Retype every line of the records below without changing anything.

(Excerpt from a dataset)
========================================================================
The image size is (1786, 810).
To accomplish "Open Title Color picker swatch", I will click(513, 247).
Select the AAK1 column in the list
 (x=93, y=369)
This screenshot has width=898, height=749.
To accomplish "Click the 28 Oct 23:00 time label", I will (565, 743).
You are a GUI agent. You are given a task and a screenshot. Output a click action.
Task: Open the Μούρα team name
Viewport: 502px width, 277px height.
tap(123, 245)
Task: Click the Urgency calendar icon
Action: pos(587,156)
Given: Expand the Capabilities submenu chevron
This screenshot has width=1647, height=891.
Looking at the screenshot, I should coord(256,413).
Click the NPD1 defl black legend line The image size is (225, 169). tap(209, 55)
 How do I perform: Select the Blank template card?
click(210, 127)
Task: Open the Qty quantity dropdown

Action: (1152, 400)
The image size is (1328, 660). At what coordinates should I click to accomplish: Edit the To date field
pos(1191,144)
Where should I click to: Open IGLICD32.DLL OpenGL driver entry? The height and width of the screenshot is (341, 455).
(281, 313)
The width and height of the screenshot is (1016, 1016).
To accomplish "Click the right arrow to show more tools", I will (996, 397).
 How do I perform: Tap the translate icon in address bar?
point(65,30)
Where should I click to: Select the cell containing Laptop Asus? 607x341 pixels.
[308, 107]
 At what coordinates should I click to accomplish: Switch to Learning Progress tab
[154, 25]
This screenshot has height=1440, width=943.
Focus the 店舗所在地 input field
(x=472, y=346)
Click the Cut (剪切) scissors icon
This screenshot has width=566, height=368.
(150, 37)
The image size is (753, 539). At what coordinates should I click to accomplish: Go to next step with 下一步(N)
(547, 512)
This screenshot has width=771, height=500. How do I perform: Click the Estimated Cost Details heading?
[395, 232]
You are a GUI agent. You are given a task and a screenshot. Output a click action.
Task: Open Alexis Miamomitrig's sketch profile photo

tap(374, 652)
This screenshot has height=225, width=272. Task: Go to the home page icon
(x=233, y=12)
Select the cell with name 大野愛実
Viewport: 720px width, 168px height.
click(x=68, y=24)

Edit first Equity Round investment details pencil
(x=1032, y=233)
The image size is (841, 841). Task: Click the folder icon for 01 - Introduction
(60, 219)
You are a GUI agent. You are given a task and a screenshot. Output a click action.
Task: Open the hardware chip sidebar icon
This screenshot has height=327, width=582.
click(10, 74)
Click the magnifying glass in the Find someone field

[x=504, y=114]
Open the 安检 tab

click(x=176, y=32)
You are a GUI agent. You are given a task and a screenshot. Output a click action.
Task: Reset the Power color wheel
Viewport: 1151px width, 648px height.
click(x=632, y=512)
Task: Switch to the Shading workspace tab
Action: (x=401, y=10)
========================================================================
▶ [Exercise output]:
The image size is (1786, 810).
To accomplish "Open Title Color picker swatch", I will click(513, 247).
Select the AAK1 column in the list
 (x=93, y=369)
This screenshot has width=898, height=749.
To accomplish "Click the 28 Oct 23:00 time label", I will (565, 743).
You are a GUI agent. You are given a task and a screenshot. Output a click action.
Task: Open the Μούρα team name
Viewport: 502px width, 277px height.
tap(123, 245)
Task: Click the Urgency calendar icon
Action: pos(587,156)
Given: Expand the Capabilities submenu chevron
This screenshot has width=1647, height=891.
Looking at the screenshot, I should coord(256,413).
Click the NPD1 defl black legend line The image size is (225, 169). tap(209, 55)
 How do I perform: Select the Blank template card?
click(210, 127)
Task: Open the Qty quantity dropdown

Action: (1152, 400)
The image size is (1328, 660). At what coordinates should I click to accomplish: Edit the To date field
pos(1191,144)
Where should I click to: Open IGLICD32.DLL OpenGL driver entry? The height and width of the screenshot is (341, 455).
(281, 313)
The width and height of the screenshot is (1016, 1016).
To accomplish "Click the right arrow to show more tools", I will (996, 397).
 How do I perform: Tap the translate icon in address bar?
point(65,30)
Where should I click to: Select the cell containing Laptop Asus? 607x341 pixels.
[308, 107]
 At what coordinates should I click to accomplish: Switch to Learning Progress tab
[154, 25]
This screenshot has height=1440, width=943.
Focus the 店舗所在地 input field
(x=472, y=346)
Click the Cut (剪切) scissors icon
This screenshot has width=566, height=368.
(150, 37)
The image size is (753, 539). At what coordinates should I click to accomplish: Go to next step with 下一步(N)
(547, 512)
This screenshot has width=771, height=500. How do I perform: Click the Estimated Cost Details heading?
[395, 232]
You are a GUI agent. You are given a task and a screenshot. Output a click action.
Task: Open Alexis Miamomitrig's sketch profile photo

tap(374, 652)
This screenshot has height=225, width=272. Task: Go to the home page icon
(x=233, y=12)
Select the cell with name 大野愛実
Viewport: 720px width, 168px height.
click(x=68, y=24)

Edit first Equity Round investment details pencil
(x=1032, y=233)
The image size is (841, 841). Task: Click the folder icon for 01 - Introduction
(60, 219)
You are a GUI agent. You are given a task and a screenshot. Output a click action.
Task: Open the hardware chip sidebar icon
This screenshot has height=327, width=582.
click(10, 74)
Click the magnifying glass in the Find someone field

[x=504, y=114]
Open the 安检 tab

click(x=176, y=32)
You are a GUI agent. You are given a task and a screenshot. Output a click action.
Task: Reset the Power color wheel
Viewport: 1151px width, 648px height.
click(x=632, y=512)
Task: Switch to the Shading workspace tab
Action: (x=401, y=10)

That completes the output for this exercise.